# We are back!!



## Rach <3's Bailey (Dec 30, 2009)

Hello one and All,

Hope everyone is well and got the Christmas shopping done!

Its been a crazy life since I was last on here i'll list what has happened:

1. Cancelled the wedding as both myself and my ex didnt love each other anymore (very very sad time)
2. Moved house twice!!
3. Found someone new...cheeky...!!
4. Bailey was attacked by my mums cat and had to have £4000 worth of specialist eye surgery
5. New job
6. Going back to the police as a volunteer
7. have a neice and nephew

So all very busy, sad, stressful times anyways here some pictures of my baby who is now 2 years old now


Merry Christmas






This is Bailey after his eye op


Looking sad!


Tugg of war!!!


----------



## michele (Jan 12, 2009)

Welcome back,wishing you a better year for 2012


----------



## Jerry'sMom (May 5, 2009)

welcome back! Wow!
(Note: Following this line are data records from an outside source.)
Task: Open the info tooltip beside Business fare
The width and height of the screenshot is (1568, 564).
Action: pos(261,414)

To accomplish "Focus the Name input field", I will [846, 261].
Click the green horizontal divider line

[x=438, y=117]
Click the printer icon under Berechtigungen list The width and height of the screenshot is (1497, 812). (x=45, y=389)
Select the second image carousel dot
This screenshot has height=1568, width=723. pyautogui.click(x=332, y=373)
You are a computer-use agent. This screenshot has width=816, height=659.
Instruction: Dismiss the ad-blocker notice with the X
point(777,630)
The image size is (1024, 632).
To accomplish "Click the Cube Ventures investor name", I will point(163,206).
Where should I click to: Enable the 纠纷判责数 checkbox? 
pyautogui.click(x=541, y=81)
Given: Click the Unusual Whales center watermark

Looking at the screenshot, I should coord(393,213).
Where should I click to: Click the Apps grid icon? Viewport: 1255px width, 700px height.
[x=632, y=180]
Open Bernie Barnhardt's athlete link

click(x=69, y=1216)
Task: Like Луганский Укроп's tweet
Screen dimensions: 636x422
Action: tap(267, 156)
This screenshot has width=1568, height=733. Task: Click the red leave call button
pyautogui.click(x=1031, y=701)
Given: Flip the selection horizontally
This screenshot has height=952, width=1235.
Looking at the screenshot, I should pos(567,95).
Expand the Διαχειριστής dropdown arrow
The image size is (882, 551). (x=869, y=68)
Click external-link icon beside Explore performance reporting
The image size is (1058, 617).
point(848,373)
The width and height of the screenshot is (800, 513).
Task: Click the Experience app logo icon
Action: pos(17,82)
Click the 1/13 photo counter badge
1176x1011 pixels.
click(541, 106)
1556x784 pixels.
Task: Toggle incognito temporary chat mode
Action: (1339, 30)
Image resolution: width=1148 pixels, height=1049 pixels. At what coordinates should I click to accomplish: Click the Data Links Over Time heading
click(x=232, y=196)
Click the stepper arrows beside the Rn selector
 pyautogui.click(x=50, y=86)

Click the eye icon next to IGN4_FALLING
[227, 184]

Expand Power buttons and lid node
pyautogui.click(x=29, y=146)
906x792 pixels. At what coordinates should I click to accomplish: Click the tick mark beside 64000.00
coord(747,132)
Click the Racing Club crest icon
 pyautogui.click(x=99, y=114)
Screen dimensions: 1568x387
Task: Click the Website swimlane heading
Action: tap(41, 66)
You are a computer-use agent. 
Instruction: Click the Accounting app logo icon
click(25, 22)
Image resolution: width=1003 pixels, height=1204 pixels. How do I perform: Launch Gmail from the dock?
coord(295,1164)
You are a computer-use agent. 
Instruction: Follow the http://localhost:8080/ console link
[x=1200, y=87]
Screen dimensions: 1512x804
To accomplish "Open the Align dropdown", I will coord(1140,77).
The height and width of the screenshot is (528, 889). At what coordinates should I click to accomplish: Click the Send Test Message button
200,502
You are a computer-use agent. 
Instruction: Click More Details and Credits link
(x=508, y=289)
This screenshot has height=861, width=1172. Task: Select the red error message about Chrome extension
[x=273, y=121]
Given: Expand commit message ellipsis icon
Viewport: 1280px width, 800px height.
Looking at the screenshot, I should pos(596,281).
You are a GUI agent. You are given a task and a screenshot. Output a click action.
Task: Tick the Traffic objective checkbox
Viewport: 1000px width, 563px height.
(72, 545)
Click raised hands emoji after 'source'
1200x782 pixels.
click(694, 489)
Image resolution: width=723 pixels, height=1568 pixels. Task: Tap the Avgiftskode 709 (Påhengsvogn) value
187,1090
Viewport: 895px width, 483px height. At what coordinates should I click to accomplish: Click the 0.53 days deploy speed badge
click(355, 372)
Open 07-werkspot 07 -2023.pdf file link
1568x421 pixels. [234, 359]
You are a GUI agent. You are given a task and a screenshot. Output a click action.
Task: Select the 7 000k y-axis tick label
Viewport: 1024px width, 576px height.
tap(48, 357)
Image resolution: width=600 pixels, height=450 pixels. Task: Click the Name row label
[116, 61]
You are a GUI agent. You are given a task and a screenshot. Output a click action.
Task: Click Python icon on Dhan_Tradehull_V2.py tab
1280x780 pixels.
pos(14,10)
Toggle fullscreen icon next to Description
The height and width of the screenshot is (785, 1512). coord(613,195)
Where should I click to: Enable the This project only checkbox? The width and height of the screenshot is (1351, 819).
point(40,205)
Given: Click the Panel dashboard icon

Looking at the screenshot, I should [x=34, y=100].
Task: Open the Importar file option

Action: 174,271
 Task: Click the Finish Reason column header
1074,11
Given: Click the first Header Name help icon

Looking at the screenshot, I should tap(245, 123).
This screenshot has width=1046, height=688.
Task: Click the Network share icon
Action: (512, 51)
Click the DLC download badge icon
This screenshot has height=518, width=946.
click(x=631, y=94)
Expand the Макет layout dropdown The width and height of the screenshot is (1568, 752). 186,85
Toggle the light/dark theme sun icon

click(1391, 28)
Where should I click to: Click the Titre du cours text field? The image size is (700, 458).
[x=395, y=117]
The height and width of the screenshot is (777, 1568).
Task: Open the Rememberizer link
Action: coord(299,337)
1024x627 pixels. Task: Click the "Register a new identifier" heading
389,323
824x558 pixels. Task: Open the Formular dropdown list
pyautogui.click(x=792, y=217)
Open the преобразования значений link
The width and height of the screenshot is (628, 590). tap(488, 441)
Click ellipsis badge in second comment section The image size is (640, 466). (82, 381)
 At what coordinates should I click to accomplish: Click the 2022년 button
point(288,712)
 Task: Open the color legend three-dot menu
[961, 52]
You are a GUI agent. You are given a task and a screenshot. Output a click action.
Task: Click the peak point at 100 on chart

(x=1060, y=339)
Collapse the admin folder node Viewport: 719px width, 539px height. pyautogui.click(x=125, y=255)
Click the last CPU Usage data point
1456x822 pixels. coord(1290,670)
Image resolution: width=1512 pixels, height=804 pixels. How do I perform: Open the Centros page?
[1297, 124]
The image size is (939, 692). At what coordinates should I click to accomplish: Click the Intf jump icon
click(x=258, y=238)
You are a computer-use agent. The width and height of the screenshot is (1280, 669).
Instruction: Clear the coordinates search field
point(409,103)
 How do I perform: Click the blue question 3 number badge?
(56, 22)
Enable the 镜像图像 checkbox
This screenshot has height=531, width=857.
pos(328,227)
You've had a lot happen!
just remember, you don't have to stay away during
those major life events--you have plenty of friends
here on chi ppl who will help you through 
Merry Christmas to you and to Bailey!


----------



## Sissy2010 (Nov 28, 2010)

Wow. 
I'm sorry to hear about all your problems. I hope bailey gets better.


----------



## julie298 (Dec 15, 2011)

cute doggy picture..lol


----------